11 de agosto de 2026
Los cesanteados pertenecen a la planta de Concepción del Uruguay. Los gremios cuestionaron la decisión y advirtieron que se produjo mientras buscaban alternativas para sostener la producción.
La empresa avícola Granja Tres Arroyos despidió a 255 trabajadores de su planta ubicada en Concepción del Uruguay, Entre Ríos, en medio de una fuerte crisis productiva y financiera. La compañía atribuyó la decisión a la caída de las exportaciones, la sobreoferta en el mercado interno y el incremento de los costos.
El establecimiento entrerriano cuenta con una dotación de aproximadamente 700 empleados y había dejado de producir en mayo. Ahora, la decisión empresarial alcanza a más de un tercio del personal y genera preocupación por el futuro de una de las principales fuentes de trabajo de la zona.
Las cesantías fueron cuestionadas por la Federación de Trabajadores de Industrias de la Alimentación (FTIA) y el Sindicato de Trabajadores de Industrias de la Alimentación de Concepción del Uruguay (STIA). Desde las organizaciones gremiales aseguraron que no hubo aviso previo y cuestionaron la forma en la que fueron comunicados los despidos.

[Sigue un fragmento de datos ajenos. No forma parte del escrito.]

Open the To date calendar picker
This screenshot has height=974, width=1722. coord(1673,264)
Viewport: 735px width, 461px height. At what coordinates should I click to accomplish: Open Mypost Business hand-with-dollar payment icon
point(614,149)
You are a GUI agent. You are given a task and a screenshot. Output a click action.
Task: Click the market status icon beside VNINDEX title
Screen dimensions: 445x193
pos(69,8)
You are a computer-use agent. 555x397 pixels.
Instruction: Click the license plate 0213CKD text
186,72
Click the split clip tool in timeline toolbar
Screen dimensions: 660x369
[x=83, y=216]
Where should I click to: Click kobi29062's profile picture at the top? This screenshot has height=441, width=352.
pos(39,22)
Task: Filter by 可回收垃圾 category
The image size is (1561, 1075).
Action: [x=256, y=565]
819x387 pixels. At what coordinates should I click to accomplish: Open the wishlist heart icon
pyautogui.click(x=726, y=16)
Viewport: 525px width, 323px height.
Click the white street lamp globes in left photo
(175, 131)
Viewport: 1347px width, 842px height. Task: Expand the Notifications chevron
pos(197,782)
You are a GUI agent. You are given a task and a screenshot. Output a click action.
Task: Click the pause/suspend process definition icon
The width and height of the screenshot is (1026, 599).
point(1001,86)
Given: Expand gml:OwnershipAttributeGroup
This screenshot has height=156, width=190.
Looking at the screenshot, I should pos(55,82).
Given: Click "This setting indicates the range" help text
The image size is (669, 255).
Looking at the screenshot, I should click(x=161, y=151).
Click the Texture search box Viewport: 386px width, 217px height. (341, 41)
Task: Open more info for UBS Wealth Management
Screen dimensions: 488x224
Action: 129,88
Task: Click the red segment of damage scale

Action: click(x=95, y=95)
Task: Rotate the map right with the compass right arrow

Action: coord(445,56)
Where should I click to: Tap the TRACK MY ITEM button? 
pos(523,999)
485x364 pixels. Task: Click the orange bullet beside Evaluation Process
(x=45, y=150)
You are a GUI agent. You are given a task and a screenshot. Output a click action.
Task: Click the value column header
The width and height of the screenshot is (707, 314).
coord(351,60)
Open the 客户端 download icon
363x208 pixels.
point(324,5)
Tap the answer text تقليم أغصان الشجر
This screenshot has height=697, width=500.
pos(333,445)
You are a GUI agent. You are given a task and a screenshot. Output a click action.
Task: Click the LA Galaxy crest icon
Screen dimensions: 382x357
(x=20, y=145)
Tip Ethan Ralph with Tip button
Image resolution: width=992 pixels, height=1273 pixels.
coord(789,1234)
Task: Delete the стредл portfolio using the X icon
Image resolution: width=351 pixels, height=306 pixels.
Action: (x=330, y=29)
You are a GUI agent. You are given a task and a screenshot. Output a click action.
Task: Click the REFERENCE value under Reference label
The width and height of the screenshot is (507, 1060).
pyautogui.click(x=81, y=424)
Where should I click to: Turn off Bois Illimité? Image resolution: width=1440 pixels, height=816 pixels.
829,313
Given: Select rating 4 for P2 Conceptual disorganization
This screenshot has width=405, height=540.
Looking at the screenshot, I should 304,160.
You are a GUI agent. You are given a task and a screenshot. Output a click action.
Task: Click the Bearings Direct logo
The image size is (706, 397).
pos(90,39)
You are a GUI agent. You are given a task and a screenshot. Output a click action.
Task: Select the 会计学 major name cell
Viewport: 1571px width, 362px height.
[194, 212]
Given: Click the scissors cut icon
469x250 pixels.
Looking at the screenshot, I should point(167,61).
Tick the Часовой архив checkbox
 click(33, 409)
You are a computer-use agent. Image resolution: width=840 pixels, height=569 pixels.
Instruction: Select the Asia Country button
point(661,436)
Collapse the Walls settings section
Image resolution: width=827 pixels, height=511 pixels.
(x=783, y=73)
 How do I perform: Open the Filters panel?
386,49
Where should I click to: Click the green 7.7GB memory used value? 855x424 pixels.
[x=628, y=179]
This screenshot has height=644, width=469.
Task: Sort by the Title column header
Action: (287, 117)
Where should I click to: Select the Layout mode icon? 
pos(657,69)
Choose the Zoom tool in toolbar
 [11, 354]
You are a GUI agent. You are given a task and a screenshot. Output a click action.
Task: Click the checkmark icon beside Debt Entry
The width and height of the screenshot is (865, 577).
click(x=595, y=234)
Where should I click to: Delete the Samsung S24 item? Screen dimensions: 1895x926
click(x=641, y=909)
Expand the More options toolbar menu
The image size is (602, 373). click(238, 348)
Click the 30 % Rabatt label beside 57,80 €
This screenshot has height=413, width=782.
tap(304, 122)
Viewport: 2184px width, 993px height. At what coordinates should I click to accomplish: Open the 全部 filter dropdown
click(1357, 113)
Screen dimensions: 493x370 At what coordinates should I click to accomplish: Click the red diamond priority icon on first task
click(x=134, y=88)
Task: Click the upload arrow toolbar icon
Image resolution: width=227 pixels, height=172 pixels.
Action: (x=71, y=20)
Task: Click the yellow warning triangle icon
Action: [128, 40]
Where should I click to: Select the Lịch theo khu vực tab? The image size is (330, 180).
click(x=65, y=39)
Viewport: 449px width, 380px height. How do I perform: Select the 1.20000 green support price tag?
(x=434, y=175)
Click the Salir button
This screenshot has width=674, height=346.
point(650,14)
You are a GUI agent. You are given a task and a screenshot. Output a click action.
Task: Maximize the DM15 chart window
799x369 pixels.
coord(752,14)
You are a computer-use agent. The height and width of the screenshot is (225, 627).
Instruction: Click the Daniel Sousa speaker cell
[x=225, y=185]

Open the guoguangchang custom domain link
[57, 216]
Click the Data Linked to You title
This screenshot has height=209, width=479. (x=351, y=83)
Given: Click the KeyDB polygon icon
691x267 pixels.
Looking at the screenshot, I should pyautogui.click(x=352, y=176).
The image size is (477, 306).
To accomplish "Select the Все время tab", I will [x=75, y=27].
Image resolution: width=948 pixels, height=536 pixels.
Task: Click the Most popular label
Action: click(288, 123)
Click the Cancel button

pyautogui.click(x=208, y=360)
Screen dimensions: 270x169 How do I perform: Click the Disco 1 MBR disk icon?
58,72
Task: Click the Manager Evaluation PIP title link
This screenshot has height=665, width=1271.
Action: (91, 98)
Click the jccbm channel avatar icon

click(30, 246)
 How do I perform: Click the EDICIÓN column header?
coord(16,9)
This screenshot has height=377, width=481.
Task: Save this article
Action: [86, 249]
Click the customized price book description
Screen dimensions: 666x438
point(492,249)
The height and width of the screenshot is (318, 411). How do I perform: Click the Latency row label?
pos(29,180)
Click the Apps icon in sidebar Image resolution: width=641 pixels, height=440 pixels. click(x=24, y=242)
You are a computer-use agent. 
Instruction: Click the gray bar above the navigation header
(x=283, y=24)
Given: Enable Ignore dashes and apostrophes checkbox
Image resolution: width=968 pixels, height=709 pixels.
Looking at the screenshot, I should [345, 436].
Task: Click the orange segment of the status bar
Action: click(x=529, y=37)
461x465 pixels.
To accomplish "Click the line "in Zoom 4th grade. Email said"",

La empresa fundamentó las desvinculaciones en el artículo 247 de la Ley de Contrato de Trabajo, al considerar que atraviesa circunstancias extraordinarias ajenas a su voluntad que afectan sustancialmente su actividad. Los sindicatos, sin embargo, rechazan esa interpretación y cuestionan que la crisis pueda trasladarse directamente sobre los trabajadores.

Entre las causas señaladas por Granja Tres Arroyos aparecen los brotes de influenza aviar registrados desde 2023, que provocaron cierres y restricciones en algunos mercados internacionales. La compañía también señaló una contracción significativa de las exportaciones, una mayor oferta en el mercado interno y una caída de los precios de comercialización.
A ese escenario se sumaron, según la firma, el aumento sostenido de los costos y diferentes dificultades operativas y financieras. La empresa aseguró que había adoptado previamente distintas medidas para intentar preservar la continuidad de la explotación y la mayor cantidad posible de puestos laborales.
Los gremios sostienen una posición diferente. Aseguran que los despidos fueron concretados mientras las organizaciones sindicales realizaban gestiones con la empresa y con los gobiernos de Entre Ríos, Buenos Aires y Córdoba para encontrar alternativas que permitieran mantener el proceso productivo y reactivar las distintas plantas.
La situación de los trabajadores ya era delicada antes de las cesantías. Las organizaciones sindicales advirtieron además sobre atrasos superiores a cinco quincenas en el pago de salarios, un cuadro que profundizó la incertidumbre entre las familias que dependen de la actividad.
El conflicto queda ahora abierto entre la empresa y los sindicatos, mientras se buscan mecanismos para enfrentar la crisis. La preservación de los puestos de trabajo y la continuidad productiva de Granja Tres Arroyos aparecen como los principales puntos de una negociación que involucra también a las autoridades provinciales y nacionales.